How to Calculate M1 Money Supply
The M1 money supply is a key economic indicator that measures the total amount of physical currency and demand deposits in circulation. Calculating M1 helps economists and financial analysts understand the liquidity of the money market and assess economic conditions.
What is M1 Money Supply?
M1 money supply refers to the most liquid form of money in an economy. It includes:
- Currency held by the public (physical cash)
- Demand deposits (checking accounts)
- Other checkable deposits (savings accounts that can be accessed with a check)
M1 is considered the most liquid measure of money because it represents cash and highly accessible deposits that can be quickly converted into spending power.
Key Point
M1 does not include savings deposits, money market mutual funds, or time deposits that cannot be accessed immediately.
How to Calculate M1 Money Supply
The M1 money supply is calculated using the following formula:
M1 Money Supply Formula
M1 = Currency + Demand Deposits + Other Checkable Deposits
Where:
- Currency - Physical cash in circulation
- Demand Deposits - Checking account balances
- Other Checkable Deposits - Savings accounts that can be accessed with a check
The Federal Reserve calculates M1 monthly based on data from banks and financial institutions. The calculation involves summing all these components across the economy.
M1 vs. M2 Money Supply
M1 and M2 are both measures of money supply, but they differ in scope and liquidity:
| Measure | Components | Liquidity |
|---|---|---|
| M1 | Currency, Demand Deposits, Other Checkable Deposits | Highly liquid (can be spent immediately) |
| M2 | M1 + Savings Deposits + Small Time Deposits + Money Market Mutual Funds | Less liquid (some components require time to access) |
M2 includes less liquid assets that are not immediately available for spending, making it a broader measure of the money supply.
Example Calculation
Let's calculate M1 for a hypothetical economy:
- Currency: $500 billion
- Demand Deposits: $2,000 billion
- Other Checkable Deposits: $300 billion
Using the formula:
Example Calculation
M1 = $500B + $2,000B + $300B = $2,800 billion
This means the total M1 money supply for this economy is $2,800 billion.
FAQ
What is the difference between M1 and M2?
M1 includes only the most liquid forms of money (currency and highly accessible deposits), while M2 includes less liquid assets like savings deposits and money market funds.

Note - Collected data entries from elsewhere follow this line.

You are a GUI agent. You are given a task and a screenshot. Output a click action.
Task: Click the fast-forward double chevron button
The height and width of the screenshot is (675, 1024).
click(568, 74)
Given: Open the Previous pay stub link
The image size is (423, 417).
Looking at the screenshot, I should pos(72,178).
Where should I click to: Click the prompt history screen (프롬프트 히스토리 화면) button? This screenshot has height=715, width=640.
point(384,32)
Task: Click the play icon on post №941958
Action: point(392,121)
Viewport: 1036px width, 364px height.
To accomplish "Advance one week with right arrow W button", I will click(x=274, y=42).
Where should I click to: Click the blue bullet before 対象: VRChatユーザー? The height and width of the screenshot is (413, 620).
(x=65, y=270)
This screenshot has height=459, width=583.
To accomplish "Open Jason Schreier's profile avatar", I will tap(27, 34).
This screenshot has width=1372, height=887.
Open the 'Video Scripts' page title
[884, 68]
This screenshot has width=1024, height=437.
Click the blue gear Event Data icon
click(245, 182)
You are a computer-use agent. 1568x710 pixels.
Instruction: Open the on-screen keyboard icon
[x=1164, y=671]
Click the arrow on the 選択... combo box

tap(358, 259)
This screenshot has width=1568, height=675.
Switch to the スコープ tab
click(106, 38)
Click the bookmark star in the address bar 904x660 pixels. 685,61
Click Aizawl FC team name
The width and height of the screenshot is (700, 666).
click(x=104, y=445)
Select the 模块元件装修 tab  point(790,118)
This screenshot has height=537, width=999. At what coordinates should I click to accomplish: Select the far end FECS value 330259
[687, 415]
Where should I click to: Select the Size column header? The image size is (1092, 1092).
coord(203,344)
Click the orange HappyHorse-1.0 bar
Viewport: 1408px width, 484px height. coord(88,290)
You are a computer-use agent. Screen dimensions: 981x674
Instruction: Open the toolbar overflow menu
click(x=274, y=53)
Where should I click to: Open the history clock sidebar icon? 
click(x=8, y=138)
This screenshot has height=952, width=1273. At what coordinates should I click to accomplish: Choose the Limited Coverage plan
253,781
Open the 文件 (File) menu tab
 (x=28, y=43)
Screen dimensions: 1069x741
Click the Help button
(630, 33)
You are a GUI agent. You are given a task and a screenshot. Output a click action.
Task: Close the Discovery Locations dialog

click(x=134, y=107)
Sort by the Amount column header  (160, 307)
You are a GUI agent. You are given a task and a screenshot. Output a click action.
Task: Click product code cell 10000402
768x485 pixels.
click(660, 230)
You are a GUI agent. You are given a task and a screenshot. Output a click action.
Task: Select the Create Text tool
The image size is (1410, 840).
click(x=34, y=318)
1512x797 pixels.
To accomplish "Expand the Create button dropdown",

Who calculates M1 money supply?
The Federal Reserve calculates M1 monthly based on data from banks and financial institutions.
Why is M1 important?
M1 is important because it measures the most liquid money in circulation, which directly impacts consumer spending and economic activity.
How often is M1 updated?
M1 is updated monthly by the Federal Reserve based on the latest financial data.